Pour résoudre les problèmes uniques des jailbreaks LLM multitours, Microsoft a créé des couches supplémentaires d’atténuation en plus des précédentes mentionnées ci-dessus :
- Filtre d’invite multitours : Ils ont adapté les filtres d’entrée pour qu’ils tiennent compte de l’ensemble de la conversation précédente, et pas seulement de l’interaction immédiate. Ils ont constaté que le fait de transmettre cette fenêtre contextuelle plus large aux détecteurs d’intentions malveillantes existants, sans améliorer les détecteurs du tout, réduisait de manière significative l’efficacité de Crescendo.
- AI Watchdog : Déploiement d’un système de détection piloté par l’IA et entraîné sur des exemples contradictoires, comme un chien renifleur à l’aéroport à la recherche d’articles de contrebande dans les bagages. En tant que système d’IA distinct, il évite d’être influencé par des instructions malveillantes. Microsoft Azure AI Content Safety est un exemple de cette approche.
- Recherche avancée : Microsoft investit dans la recherche de mesures d’atténuation plus complexes, issues d’une meilleure compréhension de la manière dont les LLM traitent les demandes et s’égarent. Ces mesures peuvent protéger non seulement contre Crescendo, mais aussi contre la grande famille des attaques d’ingénierie sociale contre les LLM.
Microsoft aide à protéger les systèmes d’IA
L’IA a le potentiel d’apporter de nombreux avantages à nos vies. Mais il est important d’être conscient des nouveaux vecteurs d’attaque et de prendre des mesures pour y remédier. En travaillant ensemble et en partageant les découvertes de vulnérabilités, on peut continuer à améliorer la sûreté et la sécurité des systèmes d’IA. Avec les bonnes protections de produits en place, on peut être prudemment optimistes quant à l’avenir de l’IA générative, et à embrasser les possibilités en toute sécurité, avec confiance.

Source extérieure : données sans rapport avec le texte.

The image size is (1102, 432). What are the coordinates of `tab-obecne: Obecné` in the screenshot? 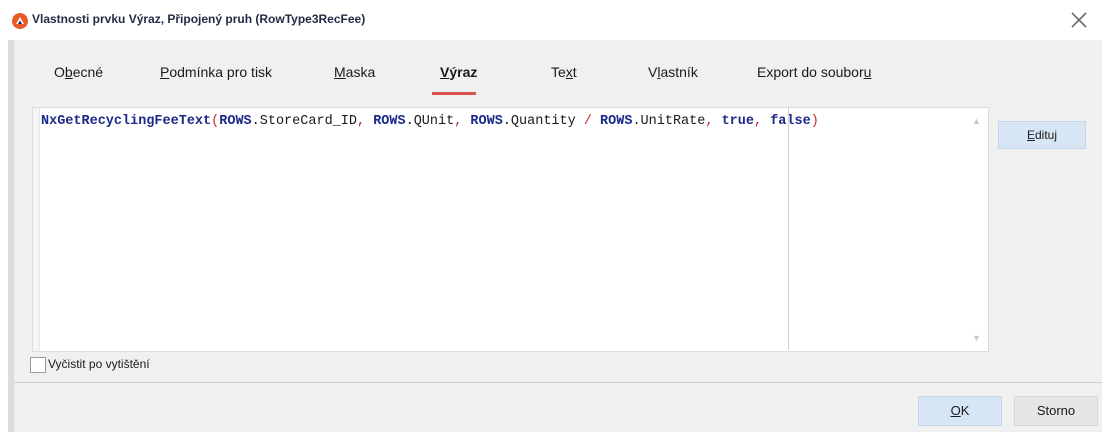 It's located at (78, 72).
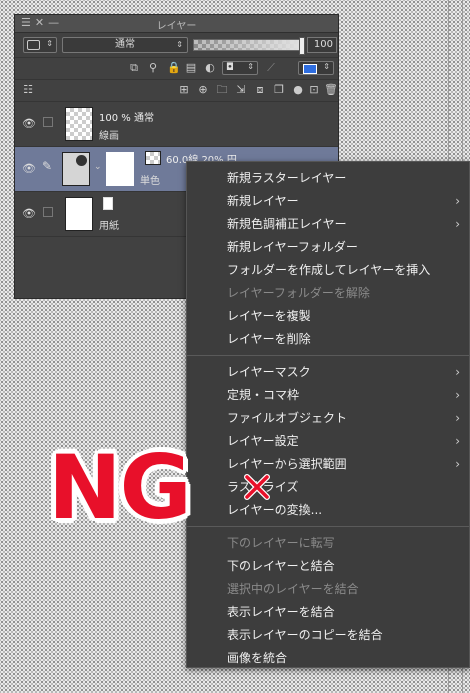 The image size is (470, 693). What do you see at coordinates (271, 68) in the screenshot?
I see `draft-layer-icon: ⟋` at bounding box center [271, 68].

Pour permettre aux professionnels de la sécurité et aux ingénieurs en apprentissage automatique de détecter de manière proactive les risques dans leurs propres systèmes d’IA générative, Microsoft a publié un cadre d’automatisation ouvert, PyRIT (Python Risk Identification Toolkit for generative AI).
Si vous découvrez de nouvelles vulnérabilités dans une plateforme d’IA, Microsoft vous encourage à suivre les pratiques de divulgation responsable du propriétaire de la plateforme.